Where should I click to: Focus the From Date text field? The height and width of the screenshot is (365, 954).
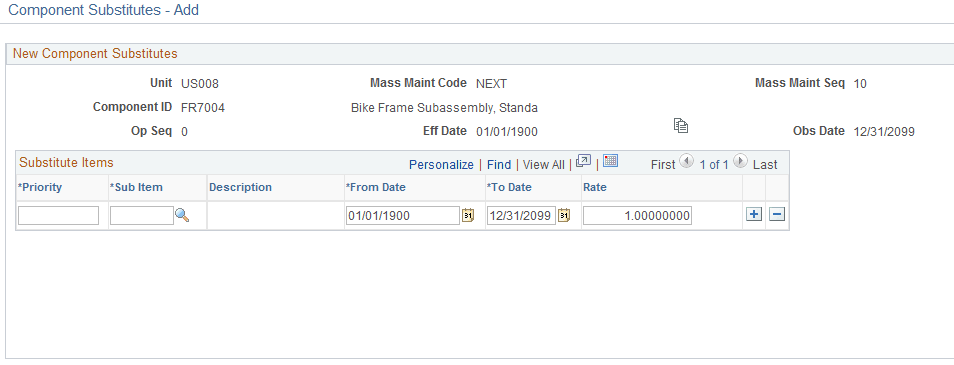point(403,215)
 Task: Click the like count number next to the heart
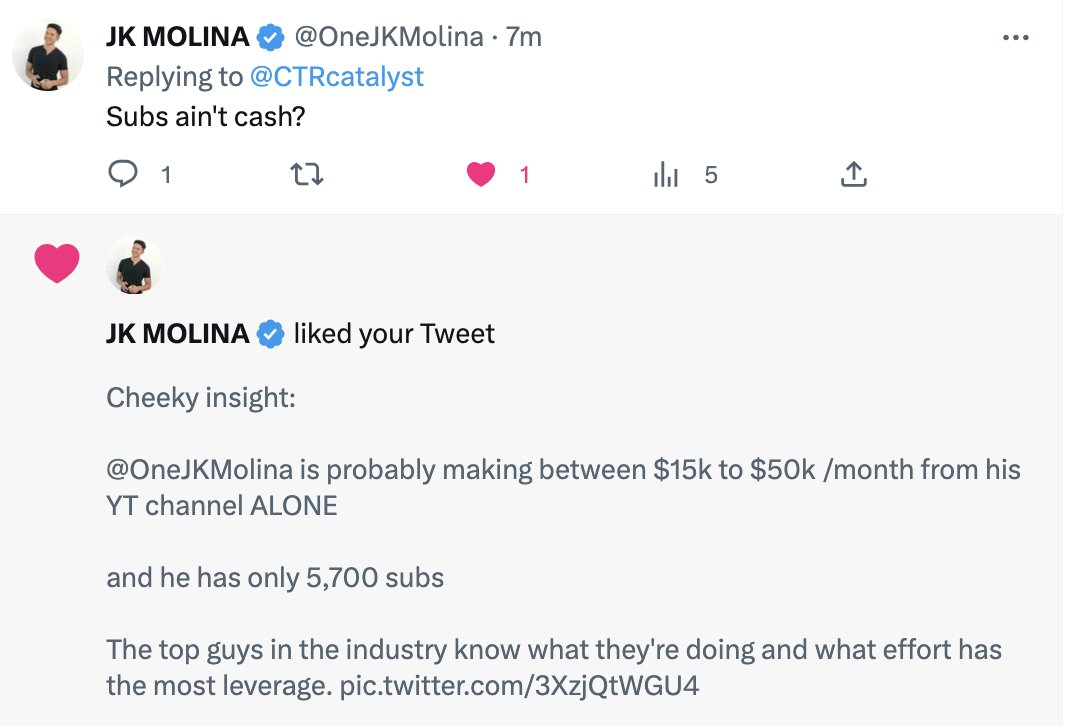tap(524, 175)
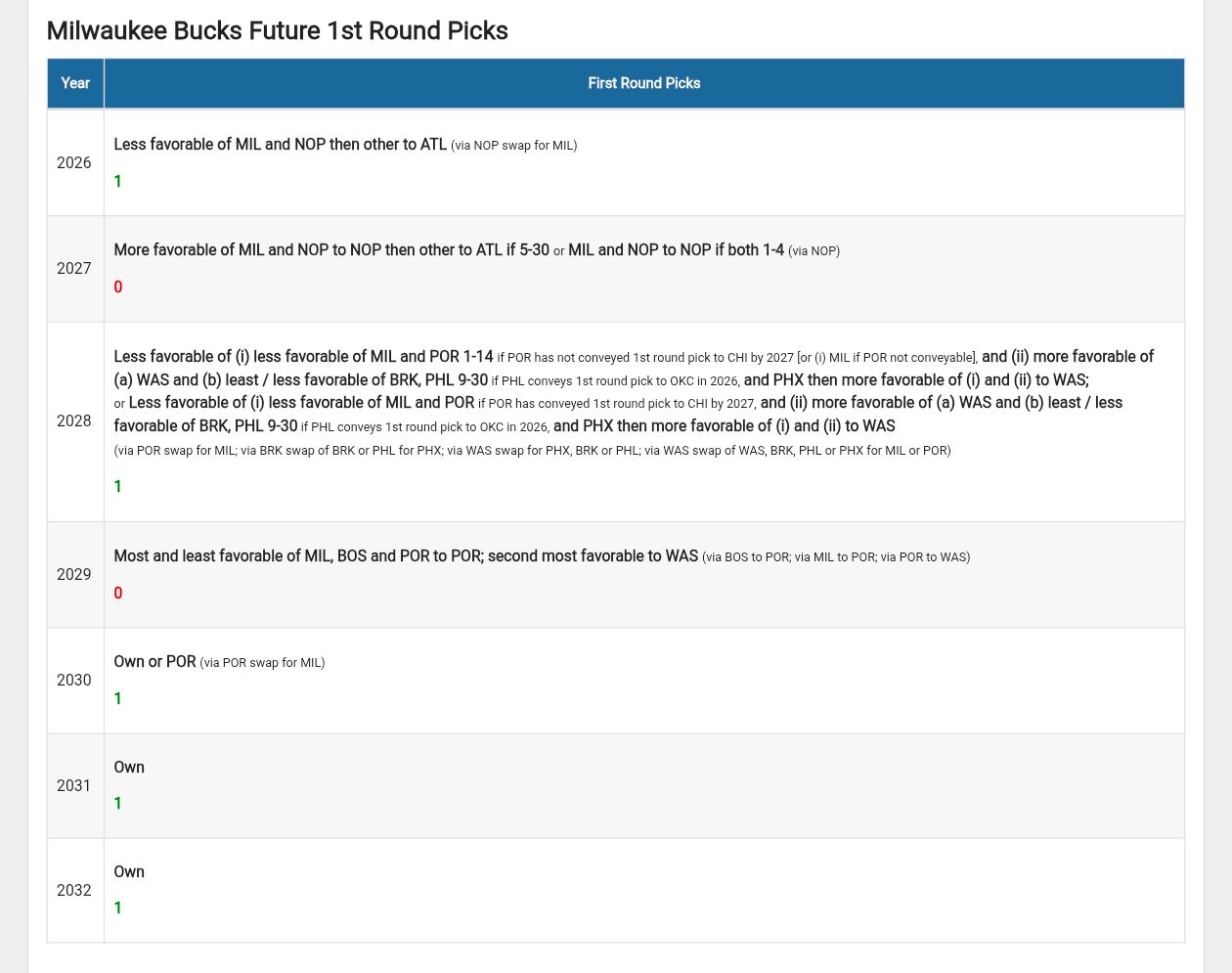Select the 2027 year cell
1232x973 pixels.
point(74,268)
= = = = =
Give back the material word for word, leaving out its pictures.

Where should I click to: Focus the From Date text field? The height and width of the screenshot is (365, 954).
point(403,215)
 Task: Click the like count number next to the heart
tap(524, 175)
Select the 2027 year cell
1232x973 pixels.
point(74,268)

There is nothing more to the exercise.